Estefanon conta que leu o Frankenstein original pela primeira vez na adolescência, aos 15 ou 16 anos.
– Antes, eu conhecia a história de filmes e séries – diz.
Ler a história no original vale a pena. Um dos motivos é que, com o tempo e as adaptações, a trama foi sofrendo alterações por vezes sutis, mas que resultaram numa imagem totalmente diferente da criada pela autora.
Querem um exemplo? Em seu livro, Mary Shelley não nomeia a criatura trazida à vida a partir de pedaços de corpos. Mesmo assim, para a maioria das pessoas que já ouviram falar na obra, ele se chama Frankenstein – embora esse, na verdade, seja o sobrenome de seu criador, o dr. Victor Frankenstein.
Essa confusão entre criador e criatura intensificou-se a partir das versões para o cinema, com a associação do título da história ao monstro. A figura que acabou se tornando icônica, da cabeça quadrada com parafusos, deve-se à interpretação do ator Boris Karloff no papel da criatura, em 1931. A cor esverdeada veio ainda depois, em produções à cores; originalmente, no livro, a pele do ser trazido à vida pelo cientista era amarelada, "com aspecto de múmia".
Entretanto, não deixa de ser simbólica a associação entre criador e criatura, que poderiam ser vistos como doppelgängers (duplos), espelhando sentimentos e questionamentos um do outro. Ou, na avaliação do professor e jornalista Décio Osmar Bombassaro, graduado em Letras e mestre em Filosofia:
– Frankenstein e sua criatura constituem as metades de um só eu. Essas metades são antitéticas, ou contrárias, com as emoções e a mente do cientista voltadas para dentro, e as da criatura, para o exterior, em busca de mais humanização.
Daí surge um paradoxo:
– Victor Frankenstein foi bem sucedido em criar o Homem Natural, pois a sua criatura era mais imaginativa do que ele próprio – diz Bombassaro, acrescentando que o criador cometeu o erro moral de não ser capaz de amar sua criatura, fugindo a suas responsabilidades.
Vale lembrar que, no original, a criatura – ou monstro, ou demônio, como também é chamado em alguns momentos pelo personagem-narrador –, além de aprender a falar e até ler, não é intrinsecamente má. Abandonada à própria sorte por seu criador, ela é continuamente rejeitada por quem encontra no caminho. Em determinado ponto da história, salva uma moça que está se afogando, mas, ao deitá-la às margens do rio, um homem que chega pensa que ele a está matando e começa, com outros, a persegui-lo. Na sequência, numa atitude que poderia ser classificada como defensiva, ele acaba matando, e depois não para mais, na busca pela vingança contra quem o fez e depois desistiu dele.

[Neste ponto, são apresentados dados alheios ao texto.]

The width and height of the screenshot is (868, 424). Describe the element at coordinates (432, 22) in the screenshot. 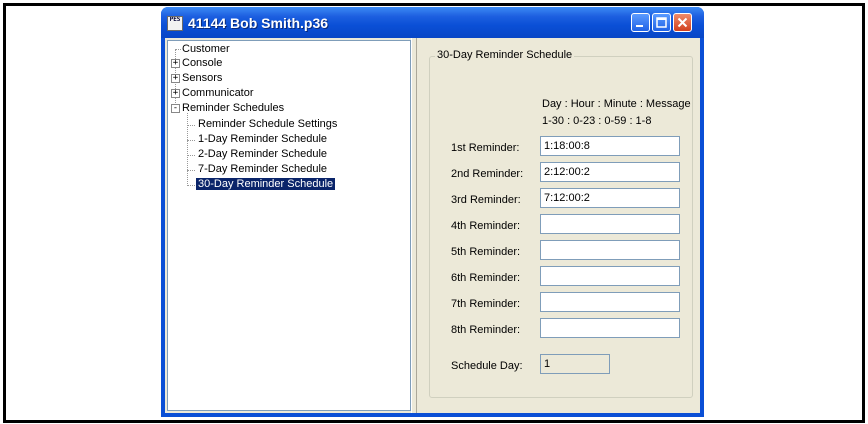

I see `title-bar: PES 41144 Bob Smith.p36` at that location.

Aí entra um aspecto muito importante, levantado por Bombassaro: se o experimento de Victor Frankenstein tivesse resultado numa criatura mais agradável esteticamente, certamente o resultado não seria tão desastroso, com as pessoas encarando o novo ser com menos aversão (e, consequentemente, não reagiria com tal violência).
Isso pode dizer muito sobre quem, afinal, é o monstro da história.